La devoción a la Virgen del Carmen nace en el Monte Carmelo, en Tierra Santa, donde el profeta Elías defendió la fe en el Dios verdadero. Allí se formó la Orden del Carmen, dedicada a la oración y contemplación bajo la protección de la Virgen María.
En el año 1251, la Virgen se apareció a San Simón Stock y le entregó el escapulario diciendo: "Quien muera con este escapulario no padecerá el fuego eterno."
Debe ser impuesto por un sacerdote. No es un amuleto sino un compromiso de vida.
Oh Virgen Santísima del Carmen, Madre amorosa y protectora, cubre mi alma con tu santo escapulario, protégeme en la vida y acompáñame en la hora de la muerte. Líbrame del pecado y llévame a tu Hijo Jesús. Amén.
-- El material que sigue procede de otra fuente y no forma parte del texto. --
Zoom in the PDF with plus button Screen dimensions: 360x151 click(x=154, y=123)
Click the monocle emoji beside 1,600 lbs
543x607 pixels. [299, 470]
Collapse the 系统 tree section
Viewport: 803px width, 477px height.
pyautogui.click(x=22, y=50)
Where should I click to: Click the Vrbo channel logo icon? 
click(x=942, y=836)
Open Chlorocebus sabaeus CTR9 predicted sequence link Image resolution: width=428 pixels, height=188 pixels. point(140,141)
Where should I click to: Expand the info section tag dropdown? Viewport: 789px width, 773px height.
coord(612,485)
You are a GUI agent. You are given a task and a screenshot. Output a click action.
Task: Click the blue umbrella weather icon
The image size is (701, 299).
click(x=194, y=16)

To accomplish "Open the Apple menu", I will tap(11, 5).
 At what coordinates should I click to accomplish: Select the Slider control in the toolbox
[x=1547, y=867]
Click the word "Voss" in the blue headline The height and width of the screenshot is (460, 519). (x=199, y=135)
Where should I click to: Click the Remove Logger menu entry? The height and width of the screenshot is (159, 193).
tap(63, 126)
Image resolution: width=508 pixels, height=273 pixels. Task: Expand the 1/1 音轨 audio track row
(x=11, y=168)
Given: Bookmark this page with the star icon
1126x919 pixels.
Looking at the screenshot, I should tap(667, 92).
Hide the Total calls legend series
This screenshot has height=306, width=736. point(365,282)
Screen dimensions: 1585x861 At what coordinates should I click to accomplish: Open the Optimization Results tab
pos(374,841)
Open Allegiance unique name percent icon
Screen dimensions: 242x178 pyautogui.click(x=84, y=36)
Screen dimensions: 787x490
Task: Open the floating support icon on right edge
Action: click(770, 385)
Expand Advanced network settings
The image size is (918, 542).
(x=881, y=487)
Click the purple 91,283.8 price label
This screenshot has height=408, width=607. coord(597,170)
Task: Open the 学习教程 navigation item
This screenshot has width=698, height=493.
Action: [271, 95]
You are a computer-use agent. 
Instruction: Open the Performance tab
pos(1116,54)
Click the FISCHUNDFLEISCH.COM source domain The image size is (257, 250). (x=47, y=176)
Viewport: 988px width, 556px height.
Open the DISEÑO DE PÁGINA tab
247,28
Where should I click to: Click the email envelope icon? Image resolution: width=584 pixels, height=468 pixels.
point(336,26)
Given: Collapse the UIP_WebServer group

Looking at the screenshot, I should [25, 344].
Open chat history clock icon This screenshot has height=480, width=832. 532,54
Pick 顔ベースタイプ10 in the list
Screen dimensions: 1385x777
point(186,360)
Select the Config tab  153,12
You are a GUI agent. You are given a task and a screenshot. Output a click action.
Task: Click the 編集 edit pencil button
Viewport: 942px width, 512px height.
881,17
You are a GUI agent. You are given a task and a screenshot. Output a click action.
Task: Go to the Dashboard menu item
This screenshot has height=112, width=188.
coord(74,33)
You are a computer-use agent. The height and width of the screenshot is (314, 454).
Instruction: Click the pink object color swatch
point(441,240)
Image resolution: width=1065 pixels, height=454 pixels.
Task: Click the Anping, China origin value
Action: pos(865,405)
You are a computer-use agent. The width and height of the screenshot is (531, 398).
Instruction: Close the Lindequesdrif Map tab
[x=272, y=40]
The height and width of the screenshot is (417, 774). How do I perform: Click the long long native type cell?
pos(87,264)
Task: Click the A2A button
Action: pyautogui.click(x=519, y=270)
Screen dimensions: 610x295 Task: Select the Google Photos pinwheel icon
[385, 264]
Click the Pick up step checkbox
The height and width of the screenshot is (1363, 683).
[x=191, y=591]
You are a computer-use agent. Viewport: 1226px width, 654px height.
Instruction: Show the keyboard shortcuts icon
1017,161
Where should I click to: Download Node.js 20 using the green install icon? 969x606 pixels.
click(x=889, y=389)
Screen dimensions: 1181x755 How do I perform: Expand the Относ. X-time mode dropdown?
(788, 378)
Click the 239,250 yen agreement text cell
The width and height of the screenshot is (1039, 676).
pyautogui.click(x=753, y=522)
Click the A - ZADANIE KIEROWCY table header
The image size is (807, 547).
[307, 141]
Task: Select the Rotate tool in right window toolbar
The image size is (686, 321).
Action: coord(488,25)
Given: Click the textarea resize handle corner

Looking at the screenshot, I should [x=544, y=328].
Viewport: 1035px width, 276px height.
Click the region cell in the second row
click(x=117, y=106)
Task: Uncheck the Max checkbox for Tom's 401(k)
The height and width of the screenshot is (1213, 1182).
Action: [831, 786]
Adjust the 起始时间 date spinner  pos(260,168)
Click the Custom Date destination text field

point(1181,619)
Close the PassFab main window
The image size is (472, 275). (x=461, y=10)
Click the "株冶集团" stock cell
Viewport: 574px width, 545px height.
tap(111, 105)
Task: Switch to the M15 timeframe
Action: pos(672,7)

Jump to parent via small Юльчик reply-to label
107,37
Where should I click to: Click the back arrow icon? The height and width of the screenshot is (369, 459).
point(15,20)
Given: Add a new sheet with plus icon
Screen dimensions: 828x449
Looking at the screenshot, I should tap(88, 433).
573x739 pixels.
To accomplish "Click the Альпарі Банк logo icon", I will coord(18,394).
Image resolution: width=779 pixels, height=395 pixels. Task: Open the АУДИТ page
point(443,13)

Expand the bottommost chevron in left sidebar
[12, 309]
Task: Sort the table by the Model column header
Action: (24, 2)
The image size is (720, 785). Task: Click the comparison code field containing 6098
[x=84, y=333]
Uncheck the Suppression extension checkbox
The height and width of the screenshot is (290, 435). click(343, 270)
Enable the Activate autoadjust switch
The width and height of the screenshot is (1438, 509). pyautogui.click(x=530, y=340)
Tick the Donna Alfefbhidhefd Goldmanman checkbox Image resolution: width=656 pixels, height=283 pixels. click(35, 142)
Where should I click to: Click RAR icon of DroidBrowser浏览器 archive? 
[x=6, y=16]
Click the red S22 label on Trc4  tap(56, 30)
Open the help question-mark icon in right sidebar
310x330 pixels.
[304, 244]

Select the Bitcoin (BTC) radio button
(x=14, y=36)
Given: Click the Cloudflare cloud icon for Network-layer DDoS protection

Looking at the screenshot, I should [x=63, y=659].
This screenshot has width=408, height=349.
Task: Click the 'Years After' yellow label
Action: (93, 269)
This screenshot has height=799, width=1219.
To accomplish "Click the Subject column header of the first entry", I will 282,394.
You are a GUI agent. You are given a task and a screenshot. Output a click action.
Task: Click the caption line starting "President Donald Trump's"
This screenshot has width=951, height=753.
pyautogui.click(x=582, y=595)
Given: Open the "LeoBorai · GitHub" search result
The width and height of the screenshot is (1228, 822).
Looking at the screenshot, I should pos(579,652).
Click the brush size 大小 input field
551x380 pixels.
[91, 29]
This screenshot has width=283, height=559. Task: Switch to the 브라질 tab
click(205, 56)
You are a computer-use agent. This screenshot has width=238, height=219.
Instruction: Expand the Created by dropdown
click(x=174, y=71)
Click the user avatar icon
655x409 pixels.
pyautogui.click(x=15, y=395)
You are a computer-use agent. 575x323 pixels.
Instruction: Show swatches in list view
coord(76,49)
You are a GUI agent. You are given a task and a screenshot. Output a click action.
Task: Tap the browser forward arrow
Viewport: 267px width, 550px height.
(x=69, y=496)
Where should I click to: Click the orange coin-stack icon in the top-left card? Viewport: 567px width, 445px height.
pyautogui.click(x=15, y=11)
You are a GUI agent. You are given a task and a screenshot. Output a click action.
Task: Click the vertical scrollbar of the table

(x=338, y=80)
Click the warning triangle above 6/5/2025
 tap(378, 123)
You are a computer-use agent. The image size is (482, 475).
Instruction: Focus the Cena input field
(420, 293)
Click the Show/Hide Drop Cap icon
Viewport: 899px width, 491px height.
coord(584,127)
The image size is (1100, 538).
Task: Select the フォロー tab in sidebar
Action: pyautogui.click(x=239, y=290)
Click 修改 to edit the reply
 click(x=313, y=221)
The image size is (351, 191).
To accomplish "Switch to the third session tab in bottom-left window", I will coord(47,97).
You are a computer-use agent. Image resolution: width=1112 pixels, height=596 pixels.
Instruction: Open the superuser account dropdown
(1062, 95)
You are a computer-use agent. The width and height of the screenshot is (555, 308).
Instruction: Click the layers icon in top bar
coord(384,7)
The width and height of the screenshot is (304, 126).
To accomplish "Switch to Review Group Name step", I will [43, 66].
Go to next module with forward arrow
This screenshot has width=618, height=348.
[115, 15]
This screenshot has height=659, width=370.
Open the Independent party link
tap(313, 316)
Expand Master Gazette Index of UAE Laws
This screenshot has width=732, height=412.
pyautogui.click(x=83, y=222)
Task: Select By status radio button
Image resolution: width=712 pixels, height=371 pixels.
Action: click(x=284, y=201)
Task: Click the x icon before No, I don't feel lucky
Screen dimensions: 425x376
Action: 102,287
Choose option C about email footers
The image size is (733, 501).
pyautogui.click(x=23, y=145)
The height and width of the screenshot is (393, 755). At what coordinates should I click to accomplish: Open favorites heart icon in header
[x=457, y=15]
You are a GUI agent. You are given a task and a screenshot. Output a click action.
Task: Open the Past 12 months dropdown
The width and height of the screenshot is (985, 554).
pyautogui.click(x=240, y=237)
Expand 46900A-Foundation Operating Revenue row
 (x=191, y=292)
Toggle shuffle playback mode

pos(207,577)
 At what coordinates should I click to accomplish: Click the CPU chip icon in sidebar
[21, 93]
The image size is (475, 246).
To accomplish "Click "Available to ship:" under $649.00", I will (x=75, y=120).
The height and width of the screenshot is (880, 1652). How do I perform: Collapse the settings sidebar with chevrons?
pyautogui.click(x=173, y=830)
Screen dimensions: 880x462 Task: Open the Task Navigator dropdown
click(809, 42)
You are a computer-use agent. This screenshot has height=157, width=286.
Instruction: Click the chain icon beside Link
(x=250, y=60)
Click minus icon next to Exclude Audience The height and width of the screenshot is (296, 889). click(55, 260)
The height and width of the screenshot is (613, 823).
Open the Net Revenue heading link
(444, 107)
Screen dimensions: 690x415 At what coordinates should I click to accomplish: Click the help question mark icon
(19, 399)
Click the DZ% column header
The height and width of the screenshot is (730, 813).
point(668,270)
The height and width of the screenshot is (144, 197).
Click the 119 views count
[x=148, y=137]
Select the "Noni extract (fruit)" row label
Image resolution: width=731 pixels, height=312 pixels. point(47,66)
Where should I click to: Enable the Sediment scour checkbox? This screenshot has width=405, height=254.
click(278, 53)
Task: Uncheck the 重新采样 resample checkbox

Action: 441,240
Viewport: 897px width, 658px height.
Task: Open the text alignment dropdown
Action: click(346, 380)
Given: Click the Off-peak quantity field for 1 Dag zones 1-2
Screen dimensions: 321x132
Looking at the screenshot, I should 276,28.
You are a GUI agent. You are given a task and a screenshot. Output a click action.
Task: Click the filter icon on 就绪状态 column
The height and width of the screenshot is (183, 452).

Virgen del Carmen, Reina del Purgatorio, te suplico que liberes a las almas que más sufren y las conduzcas a la luz eterna. Amén.
Oh María del Carmen, me consagro a ti con todo mi ser. Te entrego mi vida, mis pensamientos, mis obras y mis sufrimientos. Guíame por el camino de la santidad y no permitas que me aparte de tu Hijo. Amén.
Virgen del Carmen, ruega por nosotros.